I'd like the line containing "You are a computer-use agent. Viewport: 908px" and every line below it, to the end of the material, repeated exactly and with nothing else.

>>>

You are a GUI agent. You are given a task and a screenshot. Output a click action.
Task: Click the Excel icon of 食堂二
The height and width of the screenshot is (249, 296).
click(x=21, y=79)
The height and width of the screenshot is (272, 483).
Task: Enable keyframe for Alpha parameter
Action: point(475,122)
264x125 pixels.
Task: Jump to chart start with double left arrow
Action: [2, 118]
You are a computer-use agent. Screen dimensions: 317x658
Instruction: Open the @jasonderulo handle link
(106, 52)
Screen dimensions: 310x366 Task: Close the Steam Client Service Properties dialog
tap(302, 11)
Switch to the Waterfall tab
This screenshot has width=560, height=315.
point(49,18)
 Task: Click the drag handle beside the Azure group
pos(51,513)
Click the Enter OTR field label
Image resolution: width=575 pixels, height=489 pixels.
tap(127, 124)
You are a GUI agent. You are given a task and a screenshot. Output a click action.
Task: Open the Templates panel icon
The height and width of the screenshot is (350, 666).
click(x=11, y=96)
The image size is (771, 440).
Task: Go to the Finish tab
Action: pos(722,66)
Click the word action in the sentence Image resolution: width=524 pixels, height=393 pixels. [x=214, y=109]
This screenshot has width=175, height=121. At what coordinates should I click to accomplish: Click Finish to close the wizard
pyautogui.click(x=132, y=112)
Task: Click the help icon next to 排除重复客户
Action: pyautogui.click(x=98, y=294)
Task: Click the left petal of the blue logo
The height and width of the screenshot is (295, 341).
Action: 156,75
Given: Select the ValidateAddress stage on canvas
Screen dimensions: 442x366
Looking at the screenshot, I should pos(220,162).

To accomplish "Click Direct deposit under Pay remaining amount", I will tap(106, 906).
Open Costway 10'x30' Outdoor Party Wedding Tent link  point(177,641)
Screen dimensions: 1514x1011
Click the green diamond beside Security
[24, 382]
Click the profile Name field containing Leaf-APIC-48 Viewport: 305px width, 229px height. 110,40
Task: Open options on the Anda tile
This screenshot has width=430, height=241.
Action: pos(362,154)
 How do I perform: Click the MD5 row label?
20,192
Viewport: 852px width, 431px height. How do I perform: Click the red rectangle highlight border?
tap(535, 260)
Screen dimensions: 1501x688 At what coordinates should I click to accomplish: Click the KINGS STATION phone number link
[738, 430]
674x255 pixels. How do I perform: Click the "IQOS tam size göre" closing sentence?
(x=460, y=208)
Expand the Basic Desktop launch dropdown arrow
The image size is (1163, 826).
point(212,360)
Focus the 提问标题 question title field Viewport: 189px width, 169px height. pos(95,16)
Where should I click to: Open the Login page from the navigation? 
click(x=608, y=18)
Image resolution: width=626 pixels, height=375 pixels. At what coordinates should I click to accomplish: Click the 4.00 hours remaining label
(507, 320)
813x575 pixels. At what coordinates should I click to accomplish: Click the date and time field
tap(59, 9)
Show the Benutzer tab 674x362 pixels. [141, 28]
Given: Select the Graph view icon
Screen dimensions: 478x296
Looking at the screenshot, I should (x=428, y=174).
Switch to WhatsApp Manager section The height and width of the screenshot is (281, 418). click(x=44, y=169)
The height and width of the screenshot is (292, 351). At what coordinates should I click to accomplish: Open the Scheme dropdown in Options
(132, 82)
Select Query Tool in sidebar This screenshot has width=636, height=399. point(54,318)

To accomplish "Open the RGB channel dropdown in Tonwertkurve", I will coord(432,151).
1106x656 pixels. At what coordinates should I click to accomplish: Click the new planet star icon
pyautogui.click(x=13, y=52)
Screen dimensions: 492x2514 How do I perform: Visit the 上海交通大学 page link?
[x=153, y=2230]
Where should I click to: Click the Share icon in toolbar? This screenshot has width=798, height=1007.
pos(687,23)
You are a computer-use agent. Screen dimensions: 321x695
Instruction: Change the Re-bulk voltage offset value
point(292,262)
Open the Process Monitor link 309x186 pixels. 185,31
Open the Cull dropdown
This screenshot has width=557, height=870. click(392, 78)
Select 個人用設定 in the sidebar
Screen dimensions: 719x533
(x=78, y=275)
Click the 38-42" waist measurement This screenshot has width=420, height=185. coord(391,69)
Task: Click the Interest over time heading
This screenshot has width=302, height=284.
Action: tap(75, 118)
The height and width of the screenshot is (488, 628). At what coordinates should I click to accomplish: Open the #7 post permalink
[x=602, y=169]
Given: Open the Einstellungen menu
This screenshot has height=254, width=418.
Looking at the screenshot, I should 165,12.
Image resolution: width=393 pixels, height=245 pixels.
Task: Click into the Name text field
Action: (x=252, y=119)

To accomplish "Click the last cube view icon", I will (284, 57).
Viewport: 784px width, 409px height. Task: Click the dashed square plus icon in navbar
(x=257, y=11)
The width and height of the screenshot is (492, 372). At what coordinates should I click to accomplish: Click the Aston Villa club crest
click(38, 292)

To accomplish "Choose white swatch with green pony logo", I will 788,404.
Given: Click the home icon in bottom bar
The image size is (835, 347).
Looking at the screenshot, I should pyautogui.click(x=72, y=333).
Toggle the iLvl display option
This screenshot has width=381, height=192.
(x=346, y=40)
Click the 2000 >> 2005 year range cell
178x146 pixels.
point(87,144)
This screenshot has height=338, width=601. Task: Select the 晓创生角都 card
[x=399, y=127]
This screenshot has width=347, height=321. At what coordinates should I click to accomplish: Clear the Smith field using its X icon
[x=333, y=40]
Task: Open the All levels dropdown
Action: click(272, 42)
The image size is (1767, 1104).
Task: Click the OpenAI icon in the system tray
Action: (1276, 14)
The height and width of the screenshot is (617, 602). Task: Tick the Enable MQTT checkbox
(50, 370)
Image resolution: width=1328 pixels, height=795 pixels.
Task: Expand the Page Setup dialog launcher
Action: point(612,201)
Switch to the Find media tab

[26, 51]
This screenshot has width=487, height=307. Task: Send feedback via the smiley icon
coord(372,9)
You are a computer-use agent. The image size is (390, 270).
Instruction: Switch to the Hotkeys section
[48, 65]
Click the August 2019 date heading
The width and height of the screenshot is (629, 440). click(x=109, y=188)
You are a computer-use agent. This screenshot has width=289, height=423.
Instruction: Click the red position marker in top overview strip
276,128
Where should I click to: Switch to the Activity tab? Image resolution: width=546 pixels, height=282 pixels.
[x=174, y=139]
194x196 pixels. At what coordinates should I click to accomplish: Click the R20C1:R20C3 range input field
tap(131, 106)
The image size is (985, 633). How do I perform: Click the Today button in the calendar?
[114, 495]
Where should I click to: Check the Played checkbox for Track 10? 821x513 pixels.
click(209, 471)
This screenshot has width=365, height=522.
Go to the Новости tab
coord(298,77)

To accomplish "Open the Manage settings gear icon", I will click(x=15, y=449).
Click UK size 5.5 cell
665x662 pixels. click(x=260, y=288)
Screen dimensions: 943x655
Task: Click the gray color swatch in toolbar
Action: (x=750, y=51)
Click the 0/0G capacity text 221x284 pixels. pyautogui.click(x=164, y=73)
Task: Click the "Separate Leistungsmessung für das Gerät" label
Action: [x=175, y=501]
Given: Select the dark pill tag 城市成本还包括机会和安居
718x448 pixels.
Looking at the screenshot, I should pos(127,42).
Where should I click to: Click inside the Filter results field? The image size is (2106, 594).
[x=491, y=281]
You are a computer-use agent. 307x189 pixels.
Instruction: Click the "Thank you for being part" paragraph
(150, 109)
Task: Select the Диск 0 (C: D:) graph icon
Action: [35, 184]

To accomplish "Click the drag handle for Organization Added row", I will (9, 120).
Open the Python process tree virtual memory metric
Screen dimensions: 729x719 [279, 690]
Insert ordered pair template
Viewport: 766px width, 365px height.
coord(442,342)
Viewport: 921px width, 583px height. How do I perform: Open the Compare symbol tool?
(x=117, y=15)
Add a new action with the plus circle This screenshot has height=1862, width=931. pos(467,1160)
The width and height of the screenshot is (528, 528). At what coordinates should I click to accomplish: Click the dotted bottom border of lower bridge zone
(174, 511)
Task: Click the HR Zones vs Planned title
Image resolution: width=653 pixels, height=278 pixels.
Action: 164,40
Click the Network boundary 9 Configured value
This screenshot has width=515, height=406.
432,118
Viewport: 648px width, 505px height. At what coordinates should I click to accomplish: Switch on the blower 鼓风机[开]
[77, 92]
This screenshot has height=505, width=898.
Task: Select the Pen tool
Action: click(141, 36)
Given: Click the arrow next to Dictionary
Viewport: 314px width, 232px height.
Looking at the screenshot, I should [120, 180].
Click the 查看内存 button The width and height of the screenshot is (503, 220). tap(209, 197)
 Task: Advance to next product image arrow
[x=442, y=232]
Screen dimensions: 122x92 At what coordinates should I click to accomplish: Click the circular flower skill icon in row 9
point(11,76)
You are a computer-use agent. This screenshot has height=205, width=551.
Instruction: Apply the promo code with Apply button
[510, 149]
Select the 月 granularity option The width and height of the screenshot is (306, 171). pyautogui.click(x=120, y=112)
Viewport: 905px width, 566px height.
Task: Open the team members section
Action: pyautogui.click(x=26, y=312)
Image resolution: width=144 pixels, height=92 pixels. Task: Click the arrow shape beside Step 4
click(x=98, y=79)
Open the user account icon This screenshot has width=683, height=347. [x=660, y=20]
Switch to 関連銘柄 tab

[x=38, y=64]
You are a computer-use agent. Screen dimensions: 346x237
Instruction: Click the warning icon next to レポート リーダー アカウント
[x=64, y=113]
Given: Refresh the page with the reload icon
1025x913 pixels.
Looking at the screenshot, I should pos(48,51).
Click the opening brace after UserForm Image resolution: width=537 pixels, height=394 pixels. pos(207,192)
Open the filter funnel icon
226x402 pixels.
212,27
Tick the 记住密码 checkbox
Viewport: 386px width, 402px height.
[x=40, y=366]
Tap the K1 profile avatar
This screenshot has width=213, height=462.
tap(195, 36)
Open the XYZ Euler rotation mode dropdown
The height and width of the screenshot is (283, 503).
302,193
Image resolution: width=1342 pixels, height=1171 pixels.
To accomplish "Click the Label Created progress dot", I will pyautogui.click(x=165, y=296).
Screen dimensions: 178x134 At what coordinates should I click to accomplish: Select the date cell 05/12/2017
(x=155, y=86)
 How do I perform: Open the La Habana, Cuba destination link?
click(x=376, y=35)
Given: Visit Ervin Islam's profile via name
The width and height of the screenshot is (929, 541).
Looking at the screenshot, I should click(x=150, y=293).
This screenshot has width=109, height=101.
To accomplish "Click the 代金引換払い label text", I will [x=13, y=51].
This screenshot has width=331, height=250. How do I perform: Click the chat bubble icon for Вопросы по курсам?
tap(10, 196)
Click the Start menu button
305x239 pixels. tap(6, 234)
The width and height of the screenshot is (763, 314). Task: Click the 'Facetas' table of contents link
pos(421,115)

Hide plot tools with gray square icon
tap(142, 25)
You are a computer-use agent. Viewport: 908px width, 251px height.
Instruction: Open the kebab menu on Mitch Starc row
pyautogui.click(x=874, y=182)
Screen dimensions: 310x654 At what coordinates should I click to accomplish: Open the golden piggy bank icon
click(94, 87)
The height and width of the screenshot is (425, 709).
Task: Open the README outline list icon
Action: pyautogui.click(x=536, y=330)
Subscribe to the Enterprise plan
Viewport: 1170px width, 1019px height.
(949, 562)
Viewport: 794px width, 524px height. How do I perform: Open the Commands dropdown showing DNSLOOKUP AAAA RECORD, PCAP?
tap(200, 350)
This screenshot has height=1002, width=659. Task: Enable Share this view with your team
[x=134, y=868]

<<<

• _YOUR RESPONSE_
You are a computer-use agent. Viewport: 908px width, 251px height.
Instruction: Open the kebab menu on Mitch Starc row
pyautogui.click(x=874, y=182)
Screen dimensions: 310x654 At what coordinates should I click to accomplish: Open the golden piggy bank icon
click(94, 87)
The height and width of the screenshot is (425, 709).
Task: Open the README outline list icon
Action: pyautogui.click(x=536, y=330)
Subscribe to the Enterprise plan
Viewport: 1170px width, 1019px height.
(949, 562)
Viewport: 794px width, 524px height. How do I perform: Open the Commands dropdown showing DNSLOOKUP AAAA RECORD, PCAP?
tap(200, 350)
This screenshot has height=1002, width=659. Task: Enable Share this view with your team
[x=134, y=868]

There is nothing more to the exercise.